> [Texto de la página]
============

# Que es una caja de resonancia



## DONEULER (Ene 27, 2009)

disculpen la pregunta, (que hasta parece tonta), pero tengo una exposición en mi universidad sobre el tema y no encontramos información en los libros de cabecera, ni en Internet (en este ultimo solo veo el fenómeno físico de la resonancia, o instrumentos que llevan una y porque).

Tengo entendido que la caja de resonancia en electrónica permite que una señal emitida desde cierto lugar, viaje en el espacio hacia un sistema receptor resonante que acoge la señal, resuena con ella y la emite de forma mas potente (es decir, vibra con la misma frecuencia, para no dañar la señal ni su fase, y emite la misma señal con mayor amplotud, debido al fenómeno de resonancia).

Sin embargo, esto es muy poco para una exposición de 25  min, me gustaría que me ayudaran con links o bibliografia del asunto de forma mas orientada a la electrónica donde pudiere hallar circuitos, datos, componentes, funcionamiento etc....

Gracias por su ayuda


----------



## DJ DRACO (Ene 28, 2009)

Una caja de resonancia es simplemente eso. no tiene componenetes ni nada extraño.

no creo que puedas exponer durante 25 minutos sobre lo que es una caja de resonancia, pero t doy ejemplos.

guitarra: la caja es relativamente pequeña pues emite frecuencias en su mayoria medias.

bafle, son cajas grandes y su tamaño varia segun el tamaño de los parlantes, y de la frecuencia a reproducir.

cuanto menor es la frecuencia mayor es el tamaño.

la caja de resonancia produce varios efectos en el sonido.

en un bafle es capaz de diminuir 10Hz una nota grave. y realzarla unos cuantos decibelios por metro.

en las frecuencias altas no es necesario caja de resonancia pues no altera el sonido.

cuando encuentre bibliografia o un sitio t lo paso.

saludos.


----------



## Cacho (Ene 28, 2009)

Resonancia... 

Bueno: primero, tené MUY en claro qué es la resonancia. Leé tooooda la parte matemática aburrida pero imprescindible y con un resumen de eso podés empezar tu exposición (no te pases de 5 minutos hablando de formulas porque da sueño si no). Fundamental y armónicas, qué son y cómo cambian las ondas al sumarse.
Con toda la abstracción que acabás de hacer, pasá a lo concreto. Un violín, una viola, una guitarra, un chelo y un contrabajo. Las formas son casi idénticas, pero suenan distinto. ¿Por qué? (eso te lo dejo a vos). Es una punta interesante para empezar. Ahí tenés un buen ejemplo de cajas de resonancia.
Después te podés meter con los sistemas antisísmicos modernos de los edificios (japonenses y chinos en general) que tienen en los techos un sistema de pesas que rotan y generan ondas en CONTRAFASE con las del terremoto, manteniendo todo en su lugar (dentro de ciertos límites) para evitar que se caiga. Resonancia, pero al revés: Cancelación.
Resonancia, cajas de resonancia, cancelación... ¿Y por qué los ejércitos rompen el paso al cruzar un puente? Otra vez aparece la resonancia. Rompen el paso al escuchar la orden de su comandante.

============

> [Información proporcionada]
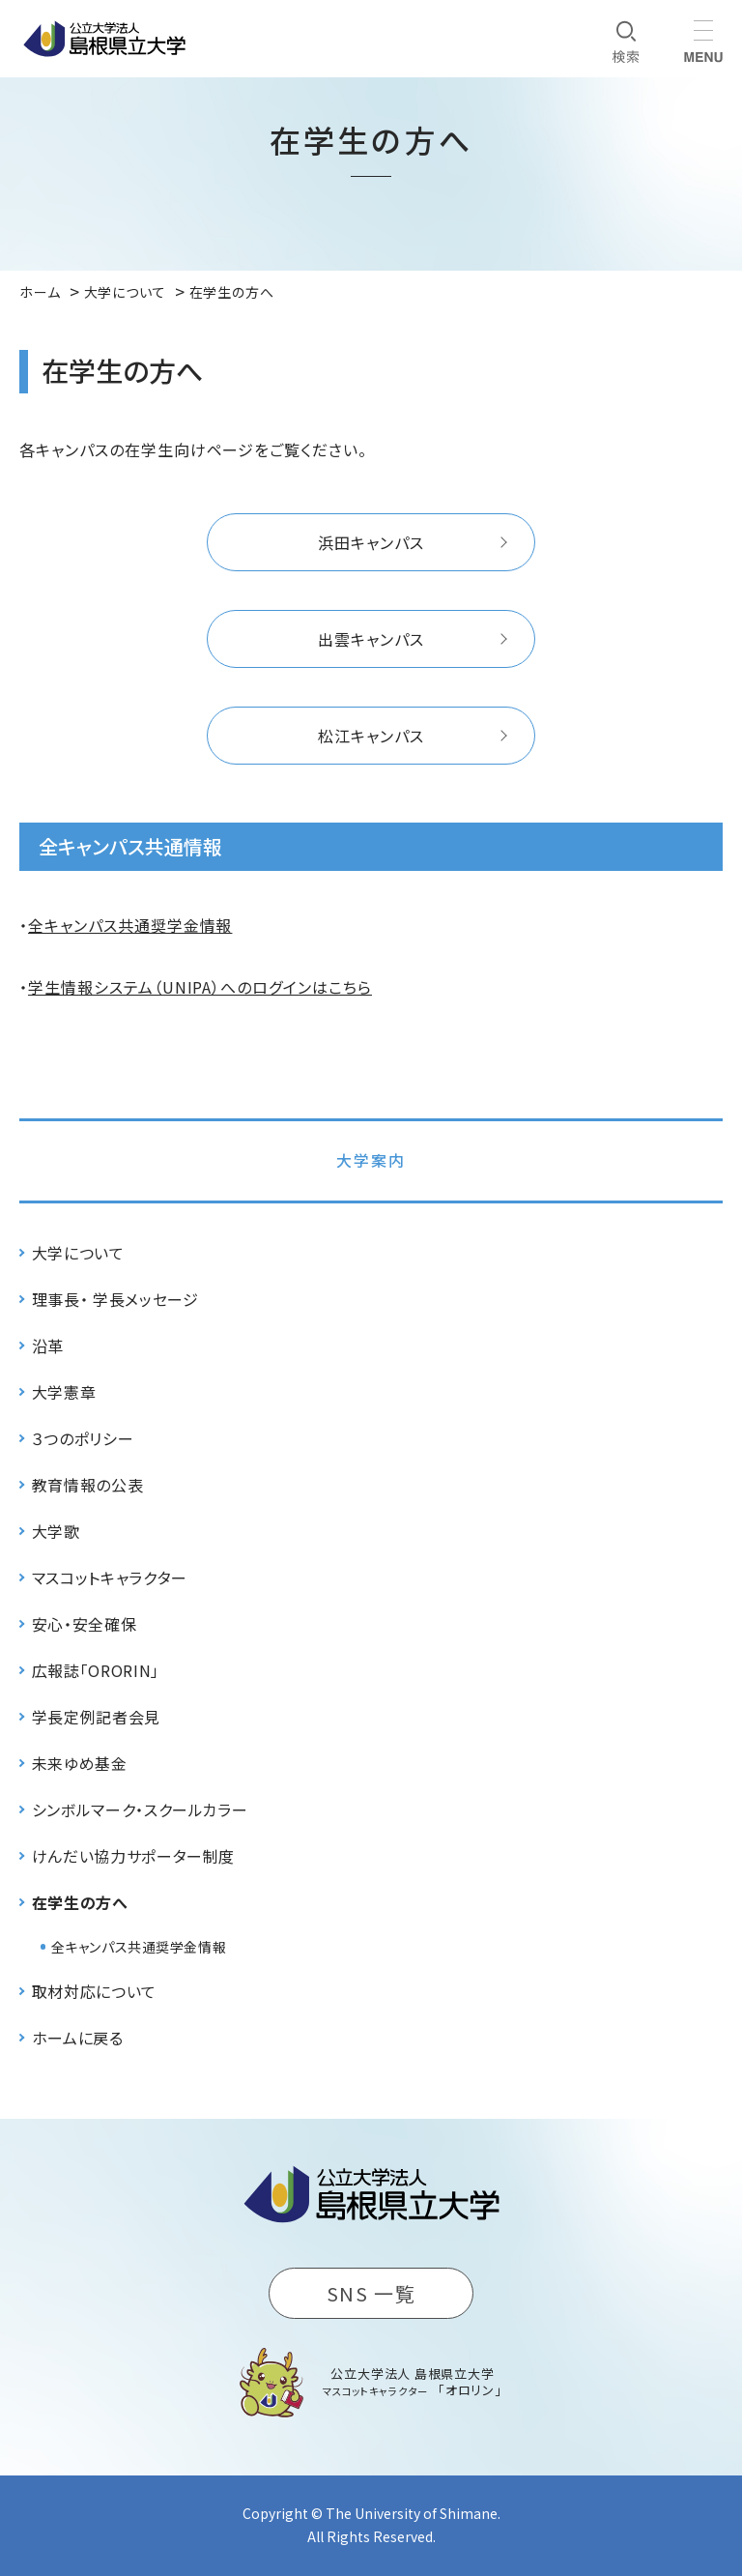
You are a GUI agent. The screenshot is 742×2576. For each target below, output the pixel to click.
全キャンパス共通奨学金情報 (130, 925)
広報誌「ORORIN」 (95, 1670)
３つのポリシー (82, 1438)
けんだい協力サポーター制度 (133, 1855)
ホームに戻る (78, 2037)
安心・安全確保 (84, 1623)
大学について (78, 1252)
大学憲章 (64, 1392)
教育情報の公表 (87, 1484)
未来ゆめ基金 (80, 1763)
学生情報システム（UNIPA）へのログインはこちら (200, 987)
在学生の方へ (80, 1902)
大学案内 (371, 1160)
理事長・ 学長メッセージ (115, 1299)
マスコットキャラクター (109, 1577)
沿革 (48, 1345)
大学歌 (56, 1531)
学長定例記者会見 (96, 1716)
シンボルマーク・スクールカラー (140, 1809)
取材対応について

============

> [Acciones a realizar]
- 1) Indica si cada afirmación concuerda con el hilo del foro sobre la caja de resonancia; responde sí o no y cita las palabras del hilo que lo deciden. (a) Según DJ DRACO, en las frecuencias altas no hace falta caja de resonancia. (b) Cacho aconseja dedicar al menos veinte minutos a las fórmulas. (c) Según DJ DRACO, cuanto menor es la frecuencia, menor es el tamaño de la caja.
- 2) Retoma el hilo del foro sobre la caja de resonancia y continúalo a partir de su última oración.

> [Conjunto de respuestas]
- 1)
(a) Sí: «en las frecuencias altas no es necesario caja de resonancia pues no altera el sonido.»
(b) No: «no te pases de 5 minutos hablando de formulas porque da sueño si no»
(c) No: «cuanto menor es la frecuencia mayor es el tamaño.»

- 2)
Claro, usa la voz para hacerlo, así que podés terminar hablando de la voz, que pasa por una serie grande de cavidades de resonancia y los cambios que uno mismo puede hacerle simplemente son modificaciones a las cavidades o al paso del sonido por ellas. De ahí a un ejercicio práctico donde todos usan sus voces y sus cajas de resonancia.

Si sólo buscás aplicaciones en electrónica, ya estamos hablando de cosas bastante menos "visibles".

Saludos y ojalá algo de esto te sirva.


----------



## DONEULER (Ene 28, 2009)

Pues veo que la cosa es más física  que de circuitos....
Averiguaré sobre el asunto y muchas gracias a todos   
inicie una cuenta en este foro gracias a este tema, y me doy cuenta de la gran utilidad que presta esta comunidad. que gran herramienta, voy a aprovecharla al máximo... gracias de nuevo


----------



## DJ DRACO (Ene 29, 2009)

Sip...hay algo que olvide en mi post... ops: olvide colocar qu hay calculos y todo para sacar los volumenes de las cajas.

volumen en litros por lo general. pero teniendo un pequeño factor de conversión:

1 L = 1 dm3

1 litro es igual a 1 decímetro cúbico. esto se entiende facilmente viendo que 1 decímetro cúbico es 

10cm x 10cm x 10cm = 1000 cm3 = 1L.


----------



## detrakx (Ene 30, 2009)

Doneuler : 
Podes ver el tema de las resonancias acústicas.

Modos resonantes de una Sala (buscar como Ondas estacionarias)

Absorcion sonora por vibraciones.  (Resonadores de Membrana)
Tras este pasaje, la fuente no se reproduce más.